Tuesday, January 11, 2011

2010 Port Colborne CBC

Since 2008, Jean and I have assisted with two of the four Christmas Bird Counts held in the Niagara Region. Due to timing and prior commitments, we have been unable to attend the count centered near the shoreline of Lake Erie. On Sunday January 2, we participated in our first Port Colborne CBC.

Unlike the St. Kitts and Falls counts, participants gather at a set location and are assigned a section the day of the count. Compiler Drew Campbell (co-writer of the Hotspots and Day Trips in Niagara section in the recently published Niagara Birds) gave Jean and I our own section. Section 9, an area west of Port Colborne in the Township of Wainfleet, is very similar to the area we cover on the St. Catharines CBC.

Rural roads, fields and bird feeders.

Species were limited at the first feeder but as we continued down the side road, Side Road #20 actually, we spotted a Rough-legged Hawk (light phase) perched in a tree. As we drew near, the raptor left its perch, displaying the tell-tale makings underneath the wings while in flight. Nearing the end of the day, we observed a second Rough-legged Hawk, this time a dark phase of the species.
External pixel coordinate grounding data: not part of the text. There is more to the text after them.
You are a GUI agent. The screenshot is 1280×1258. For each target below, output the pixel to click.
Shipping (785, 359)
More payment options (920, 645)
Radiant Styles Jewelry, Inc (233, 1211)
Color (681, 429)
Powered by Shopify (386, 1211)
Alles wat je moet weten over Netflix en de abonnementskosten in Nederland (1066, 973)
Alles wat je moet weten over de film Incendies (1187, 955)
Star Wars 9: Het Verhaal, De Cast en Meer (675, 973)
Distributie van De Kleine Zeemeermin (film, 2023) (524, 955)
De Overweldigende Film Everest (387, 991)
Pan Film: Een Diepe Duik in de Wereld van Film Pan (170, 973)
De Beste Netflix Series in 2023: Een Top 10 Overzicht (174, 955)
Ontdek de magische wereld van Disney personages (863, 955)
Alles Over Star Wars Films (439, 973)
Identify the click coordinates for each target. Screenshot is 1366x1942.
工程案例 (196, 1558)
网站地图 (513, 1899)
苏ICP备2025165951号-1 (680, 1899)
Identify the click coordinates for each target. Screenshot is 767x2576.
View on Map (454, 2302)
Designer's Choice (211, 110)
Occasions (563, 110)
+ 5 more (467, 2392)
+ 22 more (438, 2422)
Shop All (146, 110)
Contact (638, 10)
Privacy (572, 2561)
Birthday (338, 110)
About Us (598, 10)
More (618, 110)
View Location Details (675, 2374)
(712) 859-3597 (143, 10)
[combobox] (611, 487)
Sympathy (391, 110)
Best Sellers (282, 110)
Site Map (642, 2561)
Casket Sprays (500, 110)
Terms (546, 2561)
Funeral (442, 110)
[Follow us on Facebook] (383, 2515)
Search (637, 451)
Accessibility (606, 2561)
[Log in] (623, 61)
At a feeder near Highway 3, we added Red-bellied Woodpecker to our section's list.

Jean found 2 American Tree Sparrows on the north side of the Feeder Canal. A few were seen at feeders as well.

The Feeder Canal was built in 1829 to provide water from the Grand River to the first Welland Canal and until the 1920's was used as a shipping canal.

Following the Feeder Canal westward on Feeder Road takes you to the town centre of Wainfleet. During the Labour Day weekend, the Marshville Festival attracts many visitors. I always scan the canal for herons after a day of eating apple fritters and touring the sawmill.

Jean and I covered Section 9 in just under 4.5 hours and observed a total of 22 species. If not for homeowners keeping their feeders filled, the list surely would have been disappointingly low. Snow Buntings were not ticked and though we left no field unchecked we did not find any Horned Larks. Returning to some spots in the afternoon proved to be valuable. We watched 4 Eastern Bluebirds take turns dropping into a ditch from a tree branch and then disappear into a hole to drink from the small pools of water that lied beneath the thin sheet of ice.

After the count, Jean and I headed over to Sugarloaf Harbour to look for a pair of Peregrines that were observed by another group earlier in the day. Through snow flurries, we could see Rock Pigeons flying above the grain elevators but the falcons were absent. Gulls were resting on the ice near the marina and we added our last birds of the day to the year list, Herring and Great Black-backed Gulls. Only two days into the New Year and we are well ahead of last year's pace. Though the CBC's are done until next December, we still had one count remaining, the duck count. But before we searched for waterfowl on the lower Niagara, Jean and I went looking for the January 3 bird for my Bird-A-Day challenge (to be discussed on a future post) on the upper Niagara.